Sunday, July 02, 2006

Game, Set and Match

That damn Kodiak ripped through Master Mind, rendering him useless to me. His ability to deceive, to make people see things that aren't there, is invaluable in this kind of combat. He was able to use Storm to set of the Dark Pheonix. Now there was a danger one of do-gooder friends might talk her down. That must not be allowed to happen. She must not be distracted from her true purpose. I need her to destroy this city!

I flew up to her. "My dear forget about Fixit. I want to kill him as well but Washington needs to fall first!"

"You dare to try and tell the Dark Phoneix what to do you flea?" she snapped. "You fancy yourself the most powerful mutant on the planet, Erik? Feel true power!"

And the she blasted me with an unbelievably hot energy wave. I fell to the ground hard. Fortunately Mytique was looking out for me. She is so loyal. With a gun to Elixir's head, she forced that former X-Baby to heal my wounds.

"What do we do next?" Mystique asked when I had recovered.

"Next we - duck!!"

A yellow missile came flying straight at us. I managed to catch it magnetically before it hit. Levitating the object in front of me, I soon realized it was one of the Henchman's cyborg arms. There were some very familiar claw marks on it.

"As I was saying, our next move-"

"Hey Mags! I got a present for you!"

Turning around I saw the Constrictor. A motionless Nightcrawler was wrapped in his adamantium coil.

constrictor

"I figure this will be worth a little bonus, eh?" he said.

"Bonus? You think I'm paying you for this?"

"Eh, of course. And I figure I'm worth somethin' a little extra, too."

I nodded slowly. "Sure, I have something for you." I raised Henchman's arm up and sent it crashing straight into Constrictor's chest. "That's for taking the last of the gumbo!" I shouted at his lifeless body.

Nightcrawler, who of course was faking unconsciousness, grabbed Elixir and teleported away.

"It *cough* doesn't matter, Mystique. Into the White House!"

We rushed inside. There were several Secret Service men in dark suits standing in our way but I pulled their guns from their hands and them in their heads with them. Racing to the protected command bunker in the basement, we found the door sealed. Fortunately it was made of titanium. With a flick of my wrist I ripped the door from it's hinges and sent it flying across the room.
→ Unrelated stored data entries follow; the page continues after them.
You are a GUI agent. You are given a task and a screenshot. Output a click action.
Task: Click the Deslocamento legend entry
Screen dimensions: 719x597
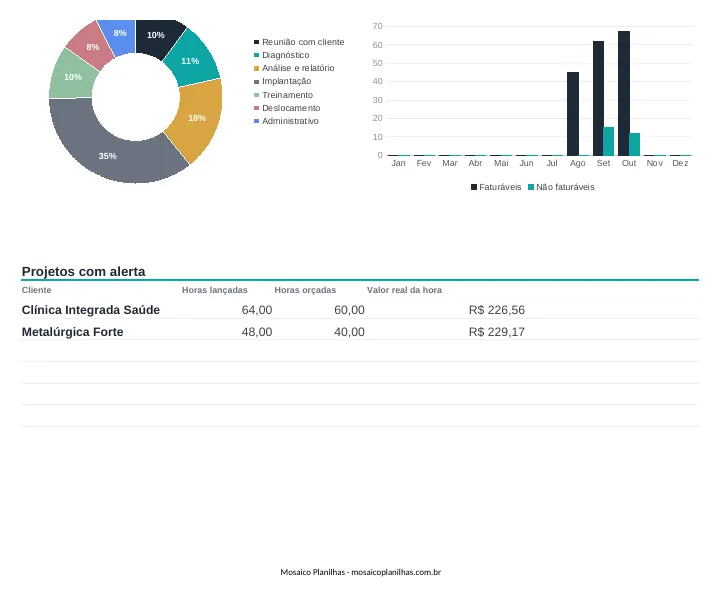(x=287, y=108)
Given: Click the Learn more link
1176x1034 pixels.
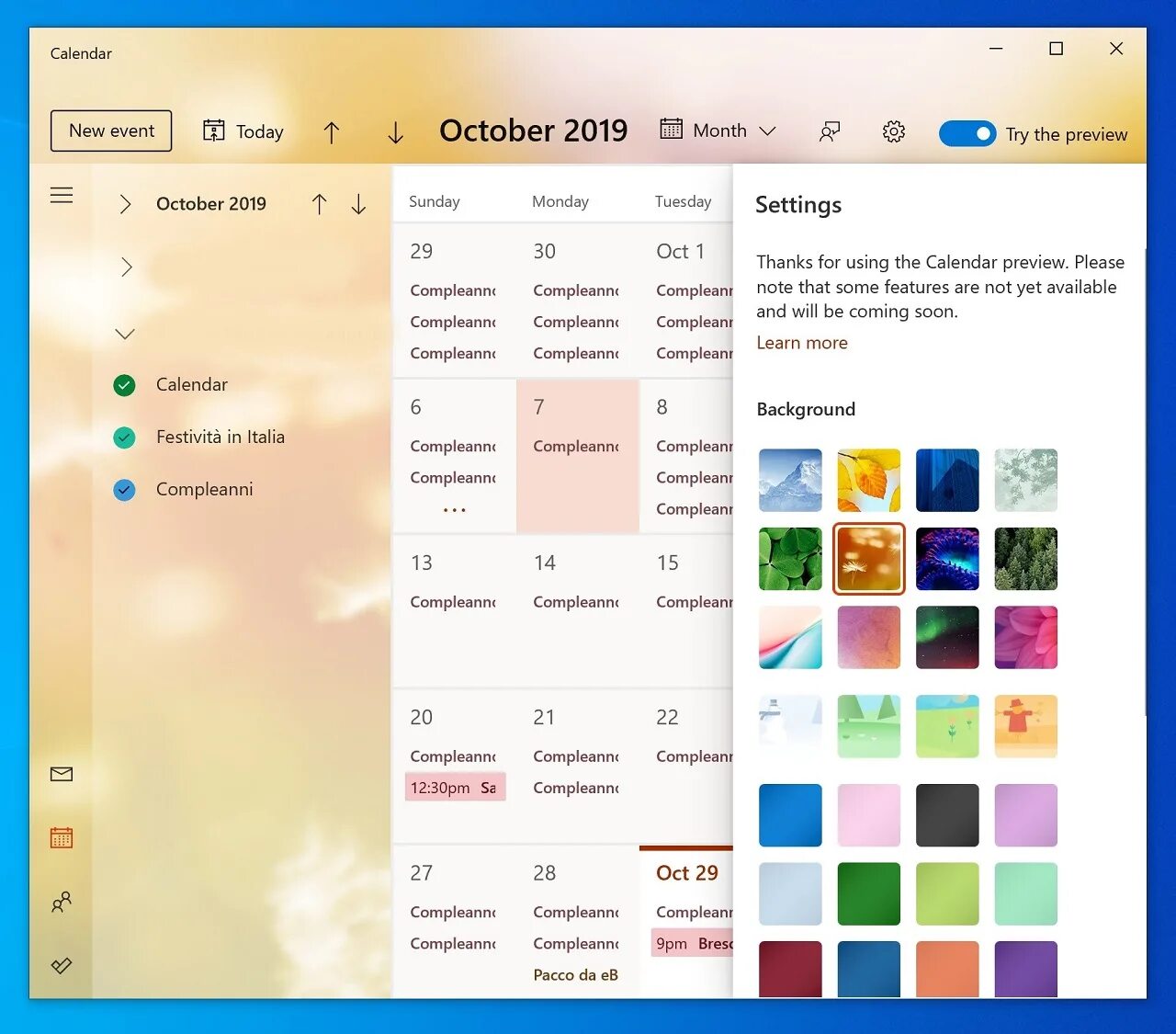Looking at the screenshot, I should (801, 342).
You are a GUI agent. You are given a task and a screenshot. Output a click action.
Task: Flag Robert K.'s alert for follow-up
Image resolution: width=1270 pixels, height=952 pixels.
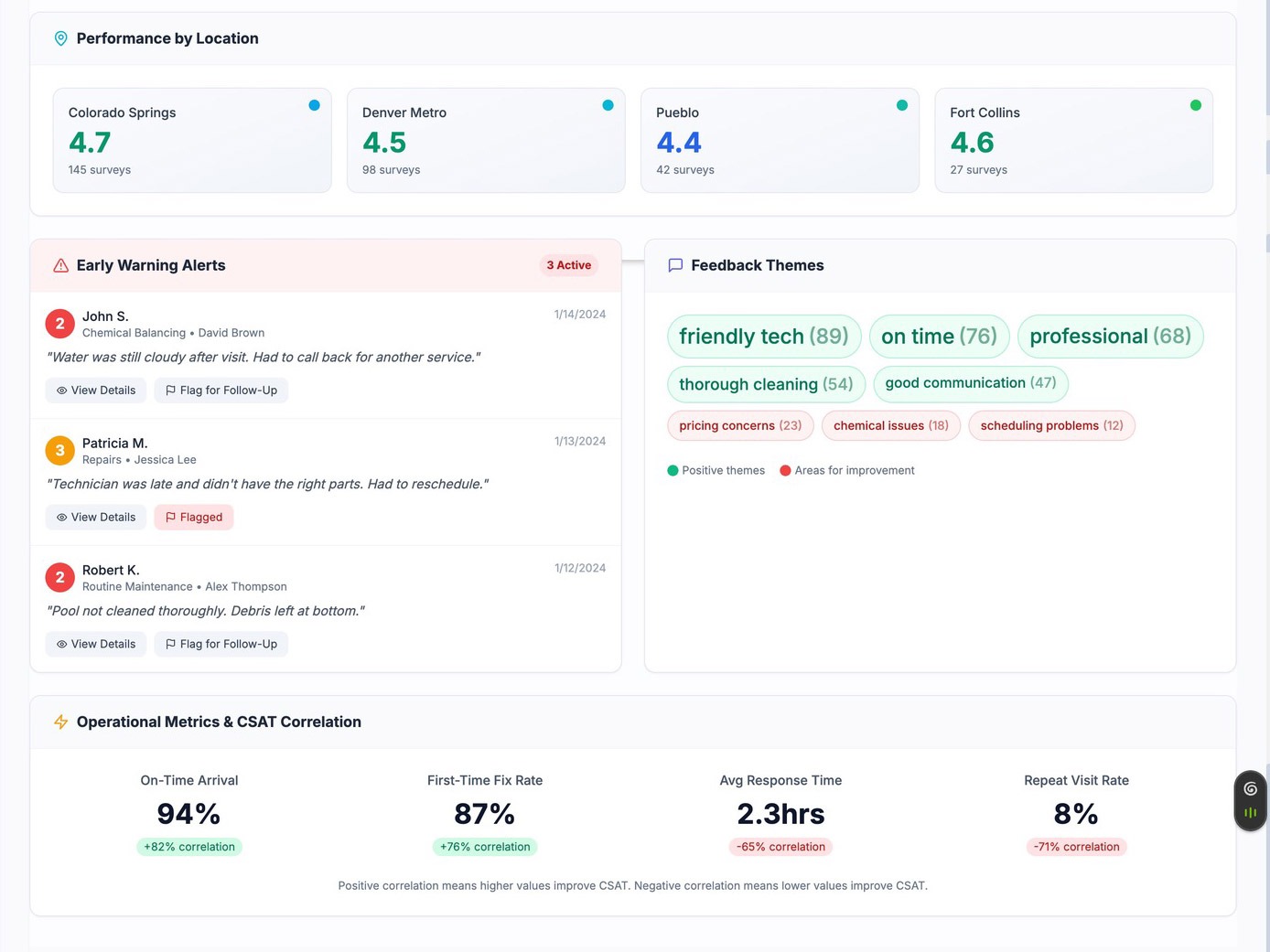[221, 645]
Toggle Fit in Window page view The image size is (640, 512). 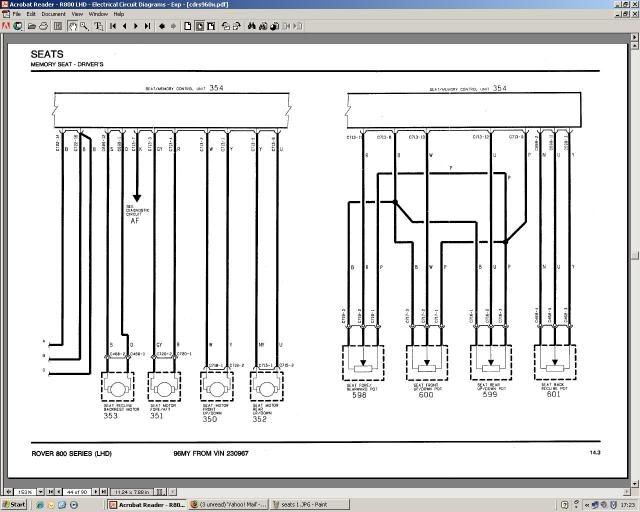197,26
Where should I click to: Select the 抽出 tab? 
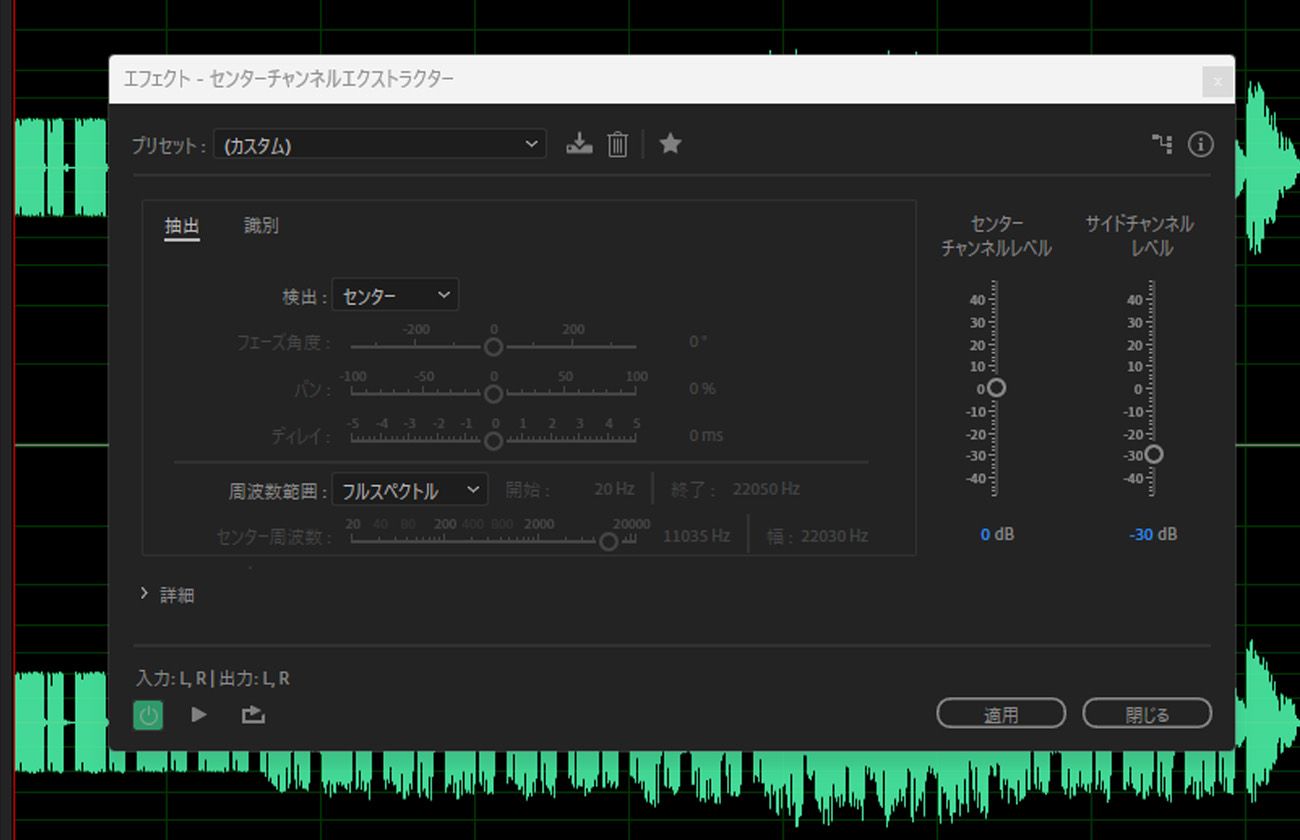tap(182, 225)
The pathetic human guards were disabled in seconds.

The President looked a little confused to see us. His wife was standing at my side. Heh, heh. Or so he thought. "Laura? What are doing with this here guy?"

"There is no time, darling," Mystique said. "We must get you out of here."

"Well, okay-dokey."

The President followed us back to the battle field. Everyone stopped fighting. More importantly the press cameras around the perimeter all turned to us. Perfect.

6 Comments:

Blogger Vegeta said...

I wanted to kill the snake freak oh well , so many other villians, Here to kill so little time .

9:46 PM  
Blogger Local Henchmen 432 said...

What...Oh well. His 401k goes back into the Local 432 retirement fund.Dental for all.

Dr.Polaris rules.

10:34 PM  
Blogger captain koma said...

On dhub-ya would follow an evil man like magneto with a line like okey dokey.
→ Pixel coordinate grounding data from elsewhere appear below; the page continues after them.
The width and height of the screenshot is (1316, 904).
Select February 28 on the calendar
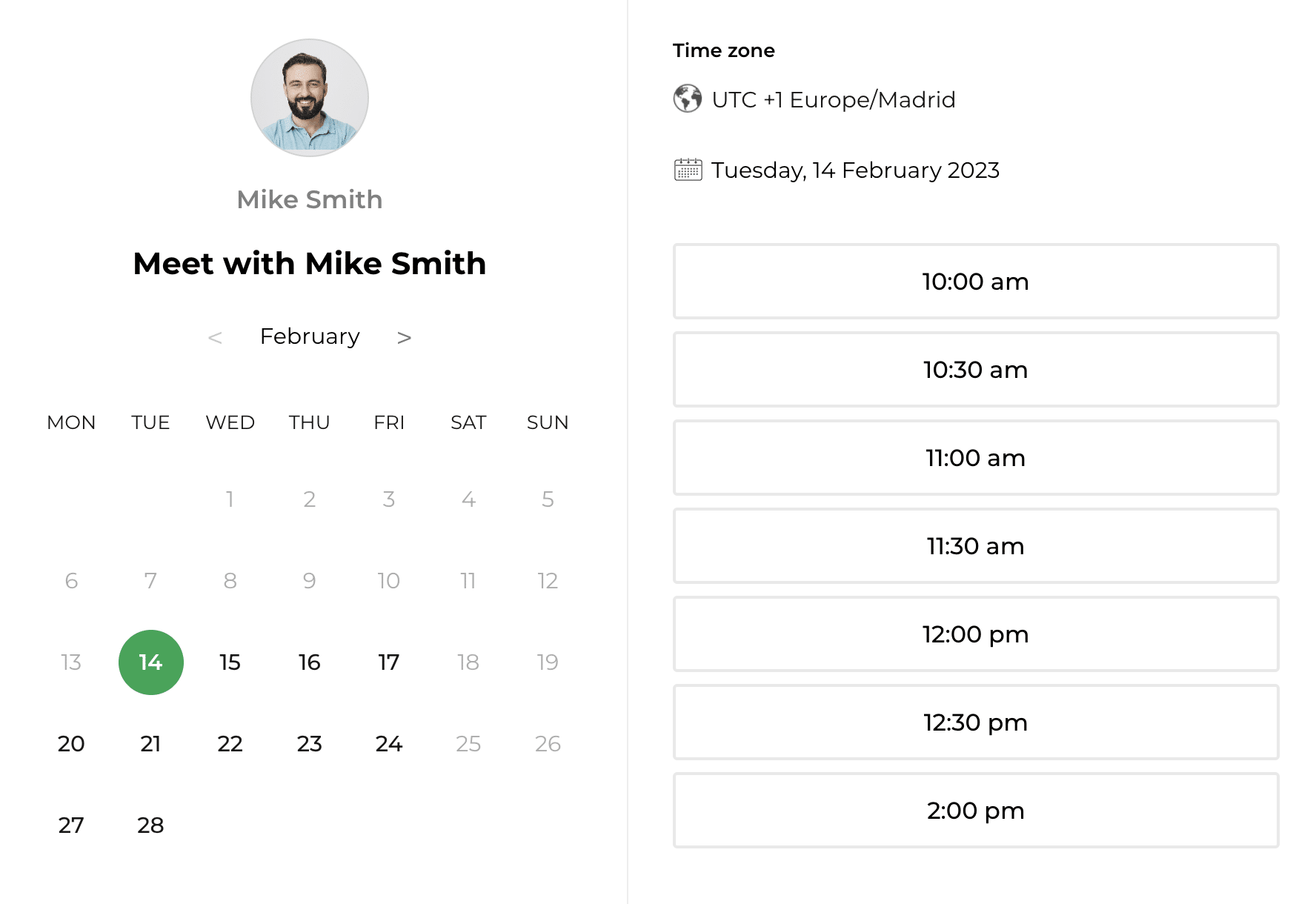[150, 825]
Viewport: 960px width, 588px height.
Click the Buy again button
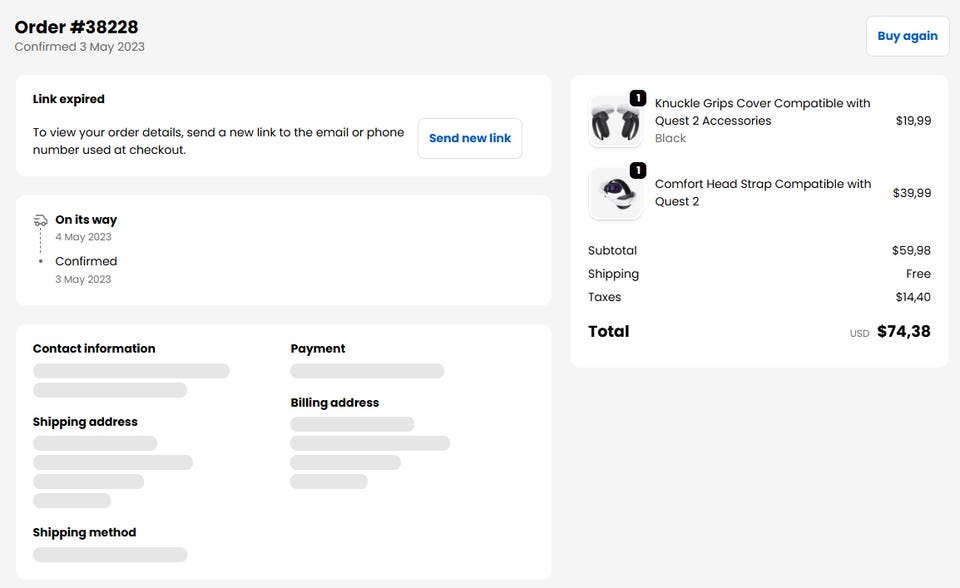click(907, 36)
Thats it I wanna bitchslap him too.

I can fix Lin

But first I want to hit the President.

12:16 AM  
Anonymous George Bush said...

My fellow 'Mericans, I want you to know that we won't stand fer these ter'rists hating our freedom in Texshish, er, 'Merica. That'sh why Dick, er, I shent the Shecret Shervish to go find Nuklo, 'cuz he's got Nuke-e-lear powers!

12:29 PM  
Blogger palefacemann said...

http://palefacemystery.blogspot.com/

7:13 PM  
Blogger Kid Flash said...

His names Magneto
He wears a helmet
which covers both his ears
And he's been wearing for several years
But it is pink
It does make you think
Is he in denial about a certain trait?
He needs to think instead of destroying a state
about that damn helmet on his head
That makes us wish he was just dead

He dreams of mutant domination
He owned a former mutant nation
He some times wears a hat
That makes his brow look kinda fat
He sometimes flies around
With a really angry frown
In a wavy magnetic ball
He has gets no family love at all

Okay screw the rhyming!
Magneto has a pink helmet!
NANANANANANANANAAAAAAAAAAAAAAAAAAAA!